Only when training is lacking. And I don't mean this in a derogatory message, either. People that are trained with a keyboard are pretty much guaranteed to be faster than folks that have only learned to work with a mouse. Discover, though, will be much much faster with an exploratory interface. To that end, the mouse will lead to faster discovery in most cases.
It is powerful, in that it exposes everything of git. However, I doubt most people use most of that. I've found few, for example, know all the flags you can pass log. Magit actually helps fill them with tab completion on path names and such.
Just read the getting started guide, and you are set for most use cases.
It could be that I would only need 10% of this knowledge, I get it. I really wasn't intending to "punish" it, simply stating that over 100 pages of detailed docs for a Git UI can be intimidating.
Diff's are the only thing I don't like in magit. Well, it's not really magit per se, as it uses another emacs plugins for that.
Staging/unstaging/reverting (specially when you don't want to do that for a whole file but for a chunk) in magit however is so far ahead of every other git interface I've seen that it's not even funny.

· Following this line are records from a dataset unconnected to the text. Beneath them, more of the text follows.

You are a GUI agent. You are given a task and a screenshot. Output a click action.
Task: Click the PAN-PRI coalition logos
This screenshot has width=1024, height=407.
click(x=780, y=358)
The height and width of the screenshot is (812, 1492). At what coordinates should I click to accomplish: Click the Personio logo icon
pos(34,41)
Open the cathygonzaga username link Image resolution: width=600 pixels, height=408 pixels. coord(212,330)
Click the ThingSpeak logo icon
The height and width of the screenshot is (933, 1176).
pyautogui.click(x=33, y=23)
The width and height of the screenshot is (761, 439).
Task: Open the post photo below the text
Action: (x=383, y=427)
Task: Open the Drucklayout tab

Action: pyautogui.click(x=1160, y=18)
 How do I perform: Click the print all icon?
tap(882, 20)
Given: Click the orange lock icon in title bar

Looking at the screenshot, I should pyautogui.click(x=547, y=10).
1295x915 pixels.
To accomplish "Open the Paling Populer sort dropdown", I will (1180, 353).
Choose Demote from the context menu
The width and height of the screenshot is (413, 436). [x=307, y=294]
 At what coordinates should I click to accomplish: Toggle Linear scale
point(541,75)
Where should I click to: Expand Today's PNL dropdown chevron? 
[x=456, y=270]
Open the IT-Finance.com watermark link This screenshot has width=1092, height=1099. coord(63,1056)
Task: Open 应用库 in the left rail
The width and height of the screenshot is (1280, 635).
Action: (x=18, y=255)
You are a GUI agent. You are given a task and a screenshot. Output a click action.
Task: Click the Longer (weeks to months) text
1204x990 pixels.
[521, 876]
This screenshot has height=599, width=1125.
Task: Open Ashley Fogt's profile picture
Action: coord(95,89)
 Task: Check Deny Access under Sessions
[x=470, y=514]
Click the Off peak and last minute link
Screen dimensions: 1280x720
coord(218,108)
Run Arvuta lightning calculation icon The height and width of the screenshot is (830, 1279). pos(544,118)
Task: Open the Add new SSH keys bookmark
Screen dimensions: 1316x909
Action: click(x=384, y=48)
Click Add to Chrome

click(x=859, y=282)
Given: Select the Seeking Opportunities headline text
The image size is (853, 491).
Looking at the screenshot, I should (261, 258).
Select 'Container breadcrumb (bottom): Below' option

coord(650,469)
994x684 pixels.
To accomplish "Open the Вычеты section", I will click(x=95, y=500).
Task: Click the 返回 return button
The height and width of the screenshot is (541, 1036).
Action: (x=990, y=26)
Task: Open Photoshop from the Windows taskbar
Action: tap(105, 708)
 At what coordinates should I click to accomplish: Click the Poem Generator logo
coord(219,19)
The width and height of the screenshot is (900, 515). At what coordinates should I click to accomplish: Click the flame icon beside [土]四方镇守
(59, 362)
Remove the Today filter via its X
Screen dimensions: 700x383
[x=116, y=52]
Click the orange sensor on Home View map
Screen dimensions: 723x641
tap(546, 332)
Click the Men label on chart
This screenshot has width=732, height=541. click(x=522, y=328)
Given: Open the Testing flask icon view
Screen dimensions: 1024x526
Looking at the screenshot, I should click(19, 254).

Used to use Atlassian's SourceTree, major slowdowns and lack of a native merge conflict resolution tool had us pleasantly surprised when we first heard of GitKraken: https://www.gitkraken.com/
A year later after discovering Kraken, we've now migrated to it and the developer experience has been great.
SourceTree is a great example for how to destroy a software. The first version was great and showed a good understanding of how to work with git. Then it seems other devs took over and just messed it up completely. Pretty sad.
Best GUI for Mac and they also have a Windows client as well now, just makes life easier and repos easier to manage especially when you have merge conflicts!
The support I received during the last three weeks has been phenomenal! Thanks again! The only disappointment was that the campaign did not get a lot of press outside the Emacs community, which was a bit frustrating because I published a lot of the articles that are intended for potential users who are not Emacs users.
Until now that is - please have a look [1]. I found it quite challenging to explain why someone who is not familiar with Emacs would want to use Magit even though the majority of those who have given it a chance swear by it. It's a bit like explaining to someone who has only every used GUIs, why the command-line can be an empowering interface. But I think I did a fairly good job at [2].
Also, please excuse the crappy video - the Magit campaign might be the Kickstarter campaign with the least polished video to ever succeed ;-) Luckily a few users have created more informative video tutorials in the past [3].